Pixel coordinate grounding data
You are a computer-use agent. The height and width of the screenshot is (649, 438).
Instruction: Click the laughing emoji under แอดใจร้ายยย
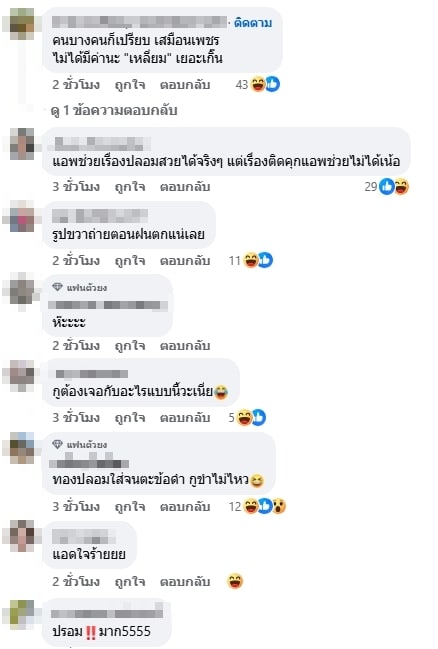235,581
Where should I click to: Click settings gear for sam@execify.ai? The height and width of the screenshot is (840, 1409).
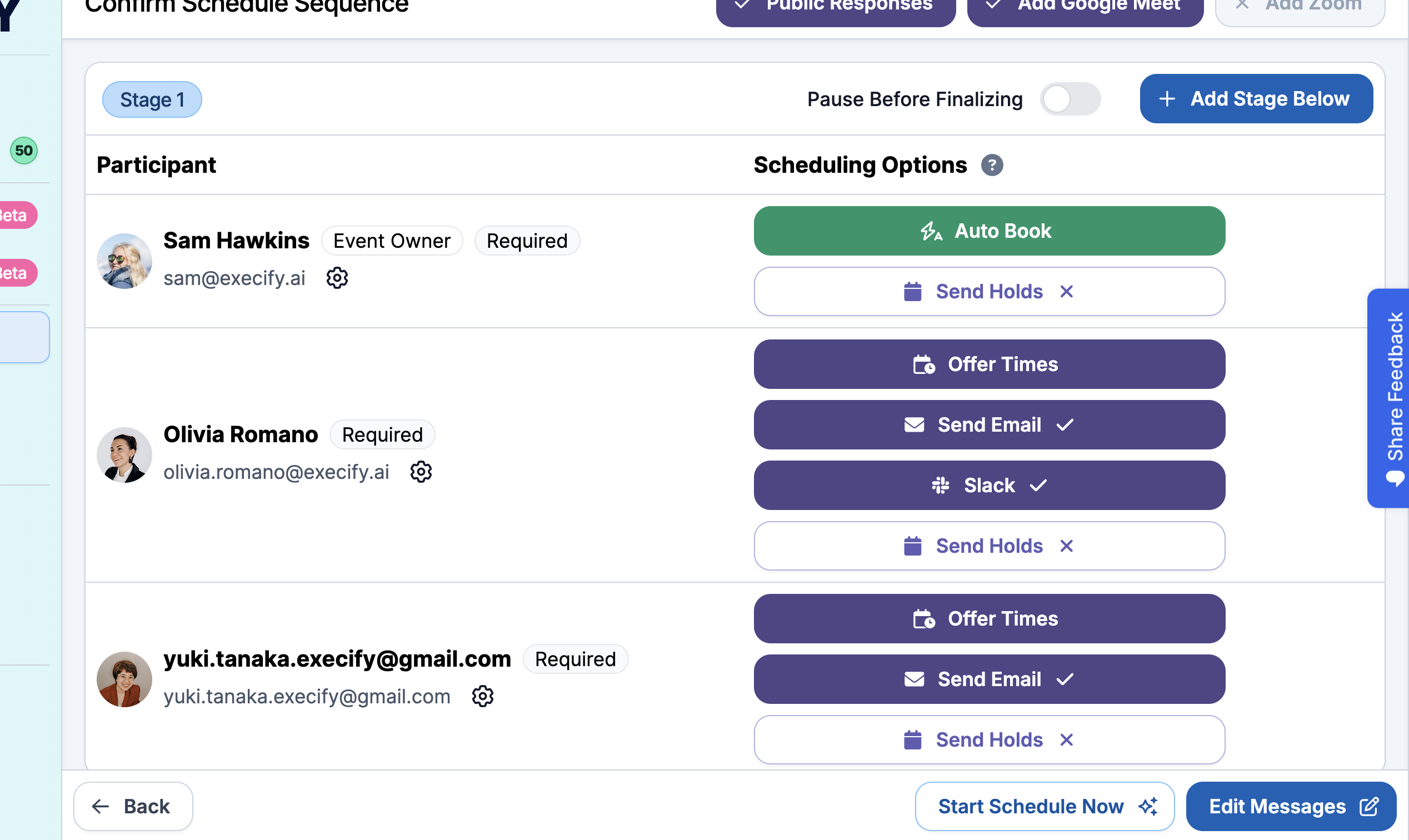click(337, 278)
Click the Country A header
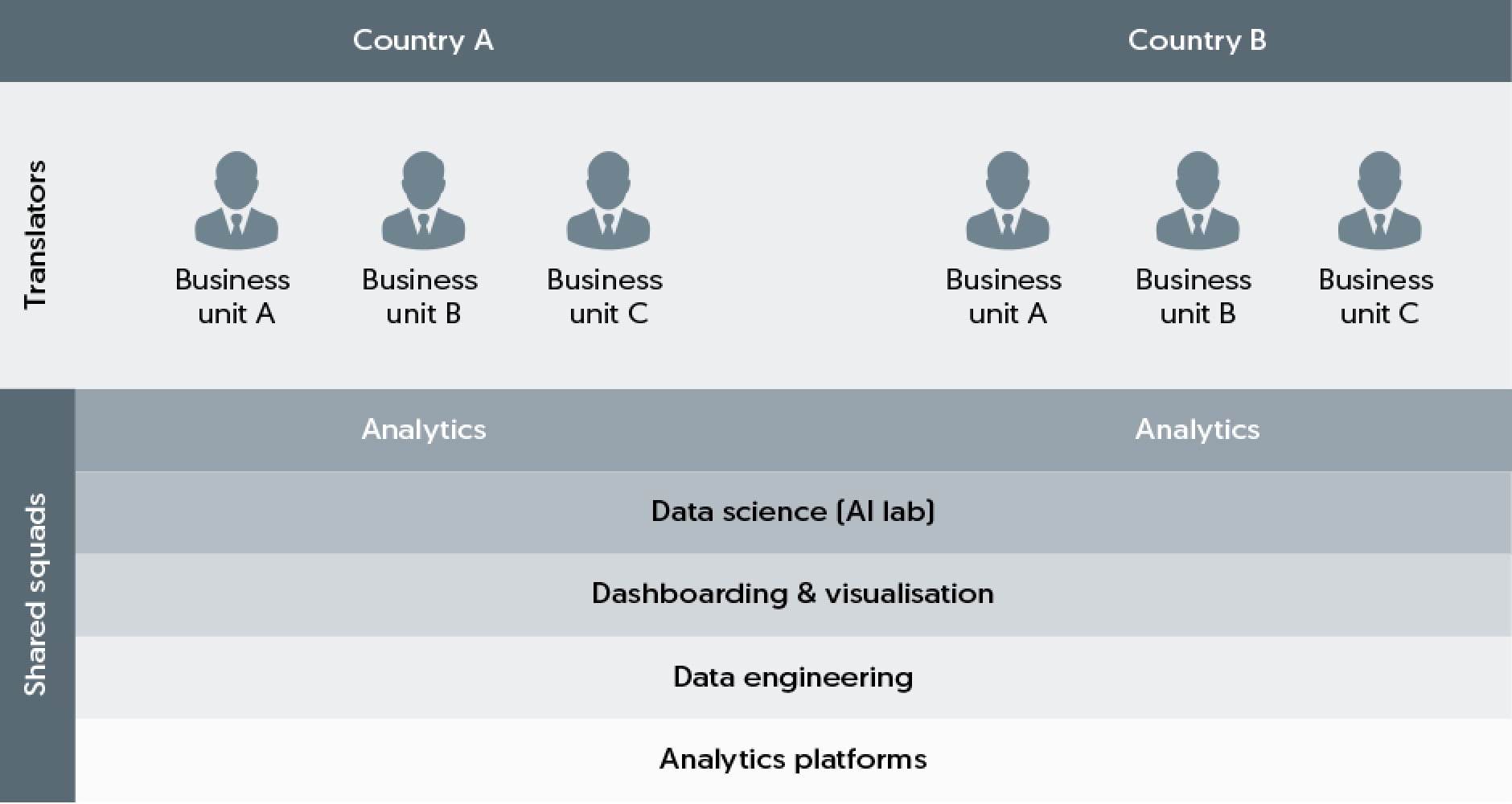1512x804 pixels. [423, 40]
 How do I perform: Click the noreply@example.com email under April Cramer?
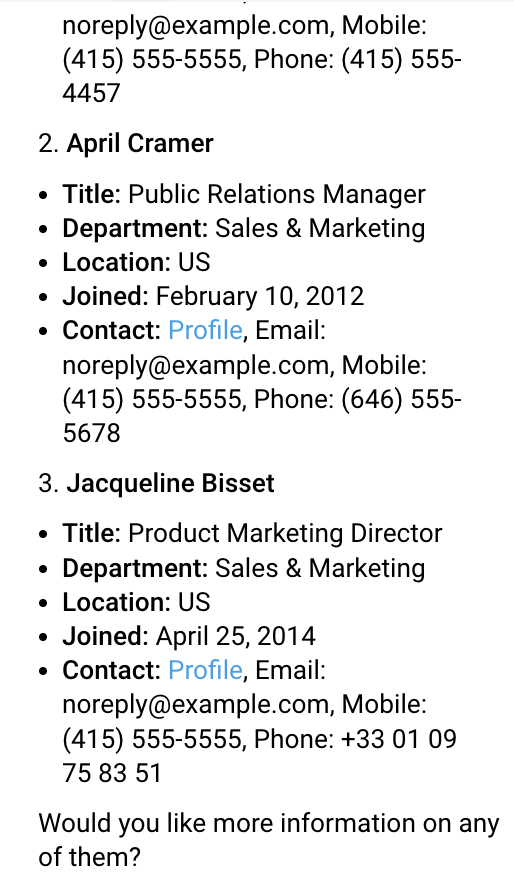pyautogui.click(x=195, y=365)
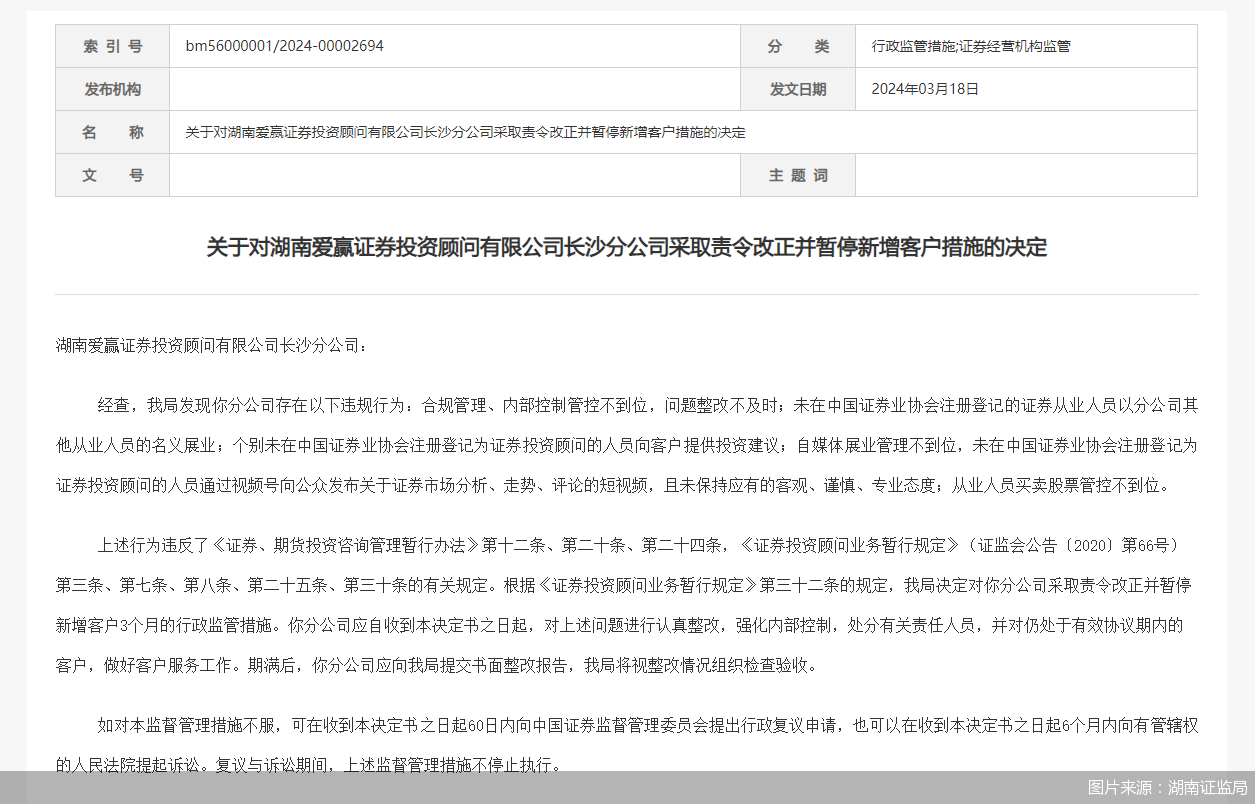Click the empty cell beside 主题词
The height and width of the screenshot is (804, 1255).
1025,174
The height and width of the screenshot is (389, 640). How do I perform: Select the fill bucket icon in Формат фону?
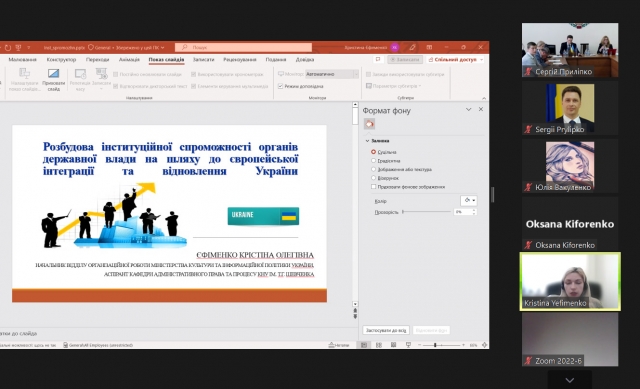point(369,124)
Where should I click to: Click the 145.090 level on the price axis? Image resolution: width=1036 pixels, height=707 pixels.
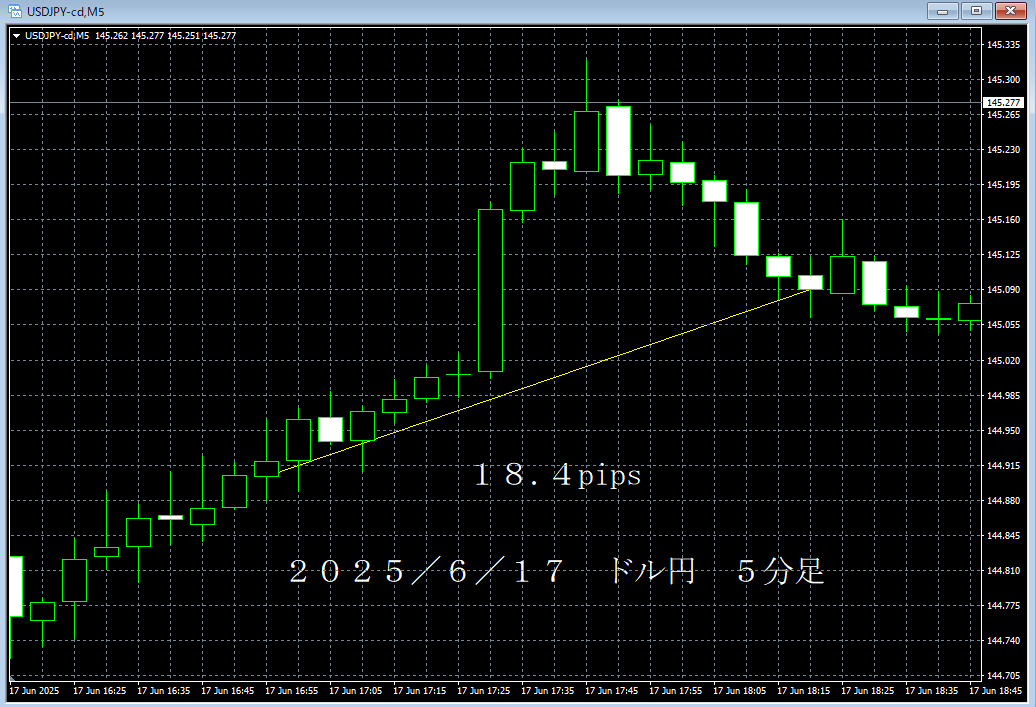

- WORK TO BE COMPLETED
Repeat the entries exactly, pictures left out.

- WORKED SOLUTION
You are a computer-use agent. The height and width of the screenshot is (649, 438).
Instruction: Click the laughing emoji under แอดใจร้ายยย
235,581
Where should I click to: Click settings gear for sam@execify.ai? The height and width of the screenshot is (840, 1409).
click(337, 278)
Click the Country A header
1512x804 pixels. [423, 40]
 How do I perform: Click the noreply@example.com email under April Cramer?
pyautogui.click(x=195, y=365)
Click the empty cell beside 主题词
The height and width of the screenshot is (804, 1255).
1025,174
The height and width of the screenshot is (389, 640). How do I perform: Select the fill bucket icon in Формат фону?
point(369,124)
Where should I click to: Click the 145.090 level on the price axis? Image resolution: width=1036 pixels, height=707 pixels.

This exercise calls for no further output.